L’OPERATORE ITALIANO – “Il progetto si proporrebbe di creare un operatore italiano di primario rilievo nel settore delle imprese di assicurazione, in grado di competere efficacemente con i principali concorrenti nazionali ed europei e di generare valore per tutti i propri azionisti – spiega ancora Unipol -. La realizzazione del progetto di integrazione sarebbe comunque subordinata al verificarsi di talune condizioni sospensive costituite, tra l’altro, dal rilascio delle autorizzazioni richieste dalle competenti Autorita’ di vigilanza e dal riconoscimento in favore di Unipol, da parte della Consob, della esenzione dall’obbligo di promuovere una offerta pubblica di acquisto sulle azioni di Fondiaria Sai e Milano Assicurazioni”. A titolo di corrispettivo per la compravendita delle azioni Premafin, Unipol corrisponderebbe un prezzo unitario per ciascuna azione pari a 0,3656 euro e, dunque, 76.941.060 euro complessivi.

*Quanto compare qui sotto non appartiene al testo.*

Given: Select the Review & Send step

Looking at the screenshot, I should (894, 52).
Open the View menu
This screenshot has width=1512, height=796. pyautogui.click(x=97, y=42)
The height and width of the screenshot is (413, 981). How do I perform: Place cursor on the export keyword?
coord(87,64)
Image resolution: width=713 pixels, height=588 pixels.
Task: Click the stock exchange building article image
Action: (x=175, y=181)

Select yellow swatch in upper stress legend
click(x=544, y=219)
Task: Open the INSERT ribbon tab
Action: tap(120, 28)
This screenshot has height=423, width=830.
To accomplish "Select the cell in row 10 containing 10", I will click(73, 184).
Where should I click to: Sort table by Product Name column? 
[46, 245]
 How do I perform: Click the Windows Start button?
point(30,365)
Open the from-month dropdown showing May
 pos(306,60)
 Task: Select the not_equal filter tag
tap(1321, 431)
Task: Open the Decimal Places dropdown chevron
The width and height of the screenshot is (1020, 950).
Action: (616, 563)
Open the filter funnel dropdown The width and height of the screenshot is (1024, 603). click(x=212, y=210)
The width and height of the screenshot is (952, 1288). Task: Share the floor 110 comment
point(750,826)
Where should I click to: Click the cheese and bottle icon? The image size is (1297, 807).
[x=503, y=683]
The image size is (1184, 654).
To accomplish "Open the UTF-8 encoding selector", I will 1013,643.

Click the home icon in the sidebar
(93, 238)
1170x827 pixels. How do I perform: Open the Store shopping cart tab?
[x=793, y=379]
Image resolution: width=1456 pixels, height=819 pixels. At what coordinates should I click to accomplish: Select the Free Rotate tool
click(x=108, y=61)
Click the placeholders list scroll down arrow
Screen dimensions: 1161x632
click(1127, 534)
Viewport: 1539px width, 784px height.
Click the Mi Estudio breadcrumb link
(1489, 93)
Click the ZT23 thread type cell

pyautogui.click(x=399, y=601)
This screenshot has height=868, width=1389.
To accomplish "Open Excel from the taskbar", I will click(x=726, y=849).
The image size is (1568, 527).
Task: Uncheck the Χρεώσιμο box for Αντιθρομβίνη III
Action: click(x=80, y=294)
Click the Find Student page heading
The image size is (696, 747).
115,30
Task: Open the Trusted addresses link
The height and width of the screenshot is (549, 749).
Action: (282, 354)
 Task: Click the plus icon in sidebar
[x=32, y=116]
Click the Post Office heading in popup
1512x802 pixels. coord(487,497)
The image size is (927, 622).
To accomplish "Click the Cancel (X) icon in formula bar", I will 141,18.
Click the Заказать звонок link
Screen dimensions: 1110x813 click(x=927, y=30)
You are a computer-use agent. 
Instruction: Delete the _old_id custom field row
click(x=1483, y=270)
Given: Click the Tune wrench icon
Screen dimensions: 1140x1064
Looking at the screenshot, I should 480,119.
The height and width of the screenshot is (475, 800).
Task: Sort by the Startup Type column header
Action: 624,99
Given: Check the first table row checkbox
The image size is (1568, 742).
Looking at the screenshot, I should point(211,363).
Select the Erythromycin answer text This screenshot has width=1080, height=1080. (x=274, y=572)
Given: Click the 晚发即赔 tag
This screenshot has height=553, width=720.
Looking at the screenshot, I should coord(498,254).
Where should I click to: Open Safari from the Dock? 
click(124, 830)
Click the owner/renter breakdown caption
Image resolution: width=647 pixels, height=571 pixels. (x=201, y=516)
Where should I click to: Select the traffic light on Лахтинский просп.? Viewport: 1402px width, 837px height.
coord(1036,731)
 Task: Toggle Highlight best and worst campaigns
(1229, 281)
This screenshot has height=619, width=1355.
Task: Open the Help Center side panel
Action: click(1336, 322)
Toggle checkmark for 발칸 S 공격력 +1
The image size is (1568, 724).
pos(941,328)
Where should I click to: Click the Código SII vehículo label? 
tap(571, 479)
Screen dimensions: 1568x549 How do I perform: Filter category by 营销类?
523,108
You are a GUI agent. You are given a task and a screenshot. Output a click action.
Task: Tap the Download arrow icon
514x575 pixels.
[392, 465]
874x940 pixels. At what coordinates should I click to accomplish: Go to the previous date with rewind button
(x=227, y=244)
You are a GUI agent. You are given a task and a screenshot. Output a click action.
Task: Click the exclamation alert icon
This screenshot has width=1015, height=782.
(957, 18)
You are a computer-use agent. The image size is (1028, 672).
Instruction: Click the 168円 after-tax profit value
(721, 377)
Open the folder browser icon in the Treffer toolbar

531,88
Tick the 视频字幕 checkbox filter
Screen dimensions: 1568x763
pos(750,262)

IL PATTO DI NON CONCORRENZA – Unipol ha ottenuto dalla famiglia Ligresti “la disponibilita’ a stipulare con ciascuno dei suoi componenti un patto di non concorrenza di durata quinquennale nel settore assicurativo con l’impegno a non avvalersi dei loro 2 consolidati rapporti con la rete agenziale e la clientela del gruppo Fonsai. Unipol riconoscerebbe a fronte di tale impegno un corrispettivo annuo lordo pari a 700.000 euro ciascuno. La famiglia Ligresti si e’ impegnata a negoziare in via esclusiva con Unipol termini e condizioni del Progetto di Integrazione sino al 23 gennaio 2012, “fermo restando che tale periodo potra’ essere prorogato sino al 27 gennaio 2012 nel caso in cui medio tempore risultino riscontri favorevoli da parte delle autorita’ di vigilanza in merito alla struttura del Progetto di Integrazione. Nel Periodo di Esclusiva Unipol potra’ svolgere, previa sottoscrizione di appositi accordi di riservatezza con Premafin, Fondiaria Sai e Milano Assicurazioni, alcune verifiche di due diligence relativamente alle stesse societa’ e alle rispettive controllate”. (ITALPRESS).